Bu gün ilk ders günü olduğundan ve
profesörler sadece oryantasyon verdiğinden, ders çabucak bitti ve Lucas öğle
yemeği almak için kafeteryaya gitmeye koyuldu. En ucuzundan basit bir şey
aldıktan sonra, boş bir masa bulmak için etrafına bakındı ve arkadaşlarının
oturduğu masayı fark etti. Başka boş masa olmadığı için, oraya oturmaya karar
verdi.
Şimdi bile, her yerde [Portal] veya [World
Gate Online] ile alakalı şeyler duyuyordu, arkadaşları bile onu konuşuyordu.
Öfkeyle dolu olması sebebiyle sohbetin hiçbir kısmına kulak vermedi ve arkadaşı
ansızın sorana kadar yemeğini yemeye devam etti.
“Peki ya sen Lucas?”
“Hm?”
“Dinlemiyor muydun? Bir [Portal] almak için
paran olup olmadığını soruyorum.”
Gavin Fastmark, kendisi gibi IT(Bilişim
Teknolojisi) öğrencisi olan arkadaşlarından biri, Lucas doğal olarak kendi
dünyasına kapanmışken bu soruyu yöneltmişti, Lucas kendisine ne sorulduğunu
bile bilmiyordu.
Bu arada, bu zorbalık değildi; muhtemelen
öyle görünse bile, Lucas zorbalığa uğramazdı. Görünüşe göre arkadaşları da
tıpkı onun gibi aynı konuda takılıp kalmış, aralarında satın alabilen birinin
olup olmadığını soruyorlardı.
“Tabi ki de hayır, alsam bile, oynayacak
zamanım yok.”
“Haah, senin ders çalışmayı seven tiplerden
olduğun aklımdan çıkmış, ha? Anime ve oyunlar hakkında biraz bilgin olduğu için
ilgini çeker diye düşünmüştüm.”
“Elbette hala ilgiliyim, yani, kim
olmazdı ki? Oyunu ve cihazı yapmayı nasıl başarabildiklerini merak ediyorum,
acaba hangi algoritmaları kullandılar?”
“O tür bir ilgi, ha?”
“Valla, canavarları öldürmek de ilgi
çekici… ama param olmadığı için yapabileceğim bir şey yok.”
“Değil mi?”
Hepsi, parasızlıklarından dolayı hayal
kırıklığına uğramış bir halde, aynı anda iç çektiler.

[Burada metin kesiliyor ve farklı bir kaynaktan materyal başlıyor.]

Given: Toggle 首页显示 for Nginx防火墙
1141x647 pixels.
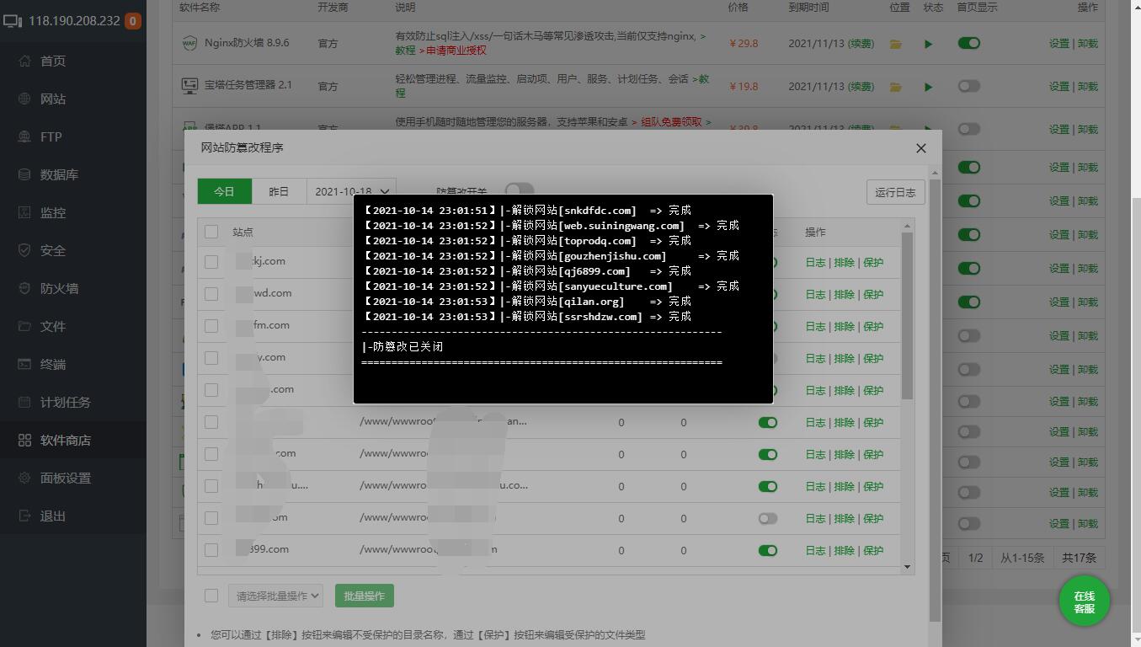Looking at the screenshot, I should coord(968,42).
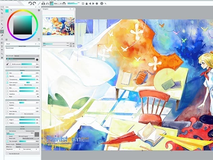This screenshot has width=213, height=160.
Task: Click the Redo arrow in top toolbar
Action: (34, 3)
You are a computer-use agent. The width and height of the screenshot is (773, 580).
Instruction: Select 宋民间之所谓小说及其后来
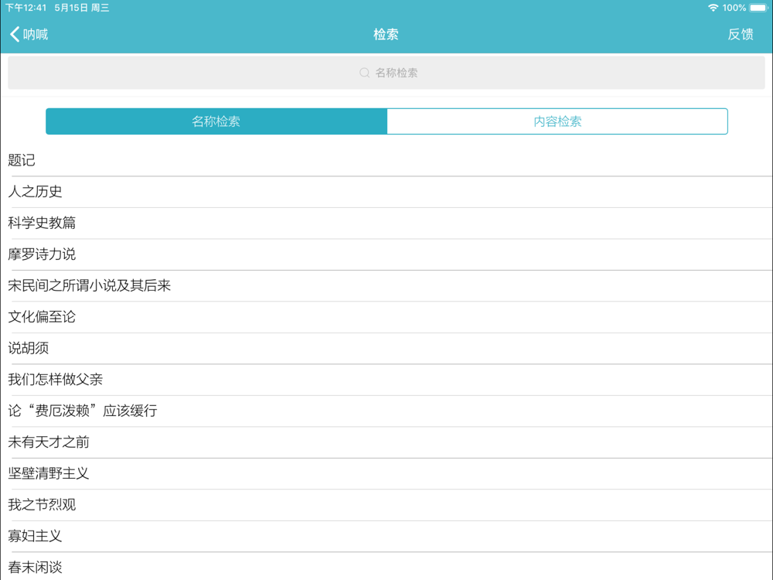coord(387,285)
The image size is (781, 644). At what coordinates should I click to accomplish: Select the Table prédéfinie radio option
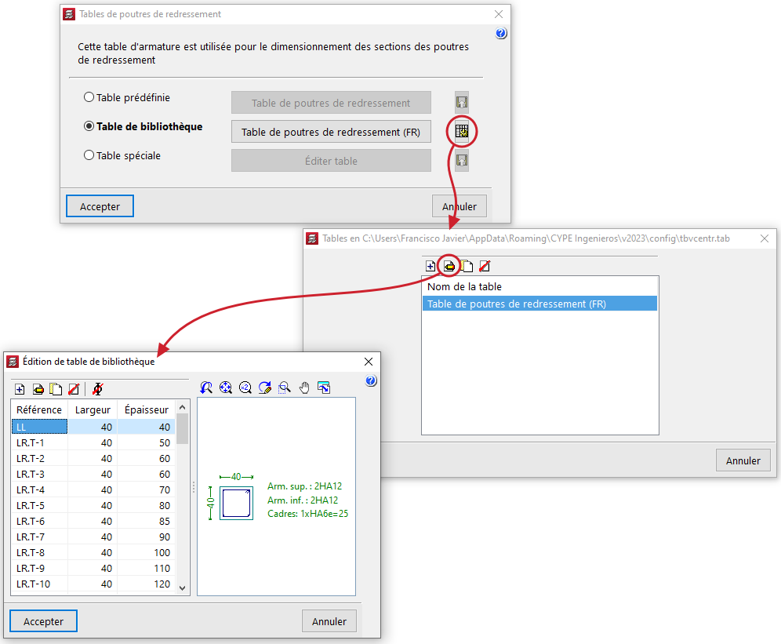89,98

Lucas öyle demiş olmasına karşın, oyunu
oynamakla cidden ilgileniyordu, ve nasıl yapıldığı ilgimi çekiyor dediğinde de
yalan söylemiyordu; gerçekten meraklıydı.
Yemeklerini bitirdikten sonra, vedalaştılar
ve bir sonraki derse gittiler.
+++
Okul bir aksaklık olmadan bitti, fakat
Lucas hala etrafındaki bitmez tükenmez [World Gate Online] konuşmalarından
dolayı kötü bir ruh hali içerisindeydi. Bir otaku olarak, Lucas, kendi
bedeninin sistem tarafından güçlendirildiği, büyü yapabildiği, kılıç
kullanabildiği, efsanevi ejderha benzeri canavarları alt edebildiği böylesine
rüya gibi bir oyunu oynayamadığı gerçeğinden rahatsızdı, dairesine dönerken
aksiliği üzerindeydi.
Kıyafetlerini değiştirdikten sonra,
ızdırabını unutmak için dairesinde manga okuyarak, anime izleyerek ya da light
novel okuyarak tembellik etti. Arkadaşları onu anime ve oyunlar hakkında azcık
bilgisi olan çalışkan bir tip zannetse bile; gerçekte Lucas şimdiki gibi
aylaklık eden biriydi, oyunlarla o kadar ilgilenmese de, biraz oynardı.
Şimdilik, öyle yapmak ona sadece [World Gate Online]’ı hatırlatacağından dolayı
oyun oynamaktan kaçınıyordu. Bunu bir sır olarak saklamasının sebebi, böylece
ailesinin imkan dahilinde bulunan herhangi bir yoldan öğrenemeyecek olmasıydı.
Yani kendine yeni bir kişilik yaratmıştı, bilgili, çalışkan, ukala bir
tip.
Tembellik ederken bile, ödevini yapmayı hiç
unutmaz ve sınav olduğunda çalışırdı. Yani sanırım ona aslında tembel olsa da
burs almayı başaran bir dahi diyebilirdiniz. Gerçi, bunu muhtemelen kendi hiç
fark etmemişti.
Tatmin olmuş hissettikten sonra, akşam
yemeği hazırladı. Erkenden uyumak istediğinden, basit bir yemek pişirdi ve
hızlıca bitirdi, [Portal] ve [New Gate Online] ile ilgili haberler
duymaktan kaçınmak için televizyonu açmadığından emin oldu ve yatağa gitti.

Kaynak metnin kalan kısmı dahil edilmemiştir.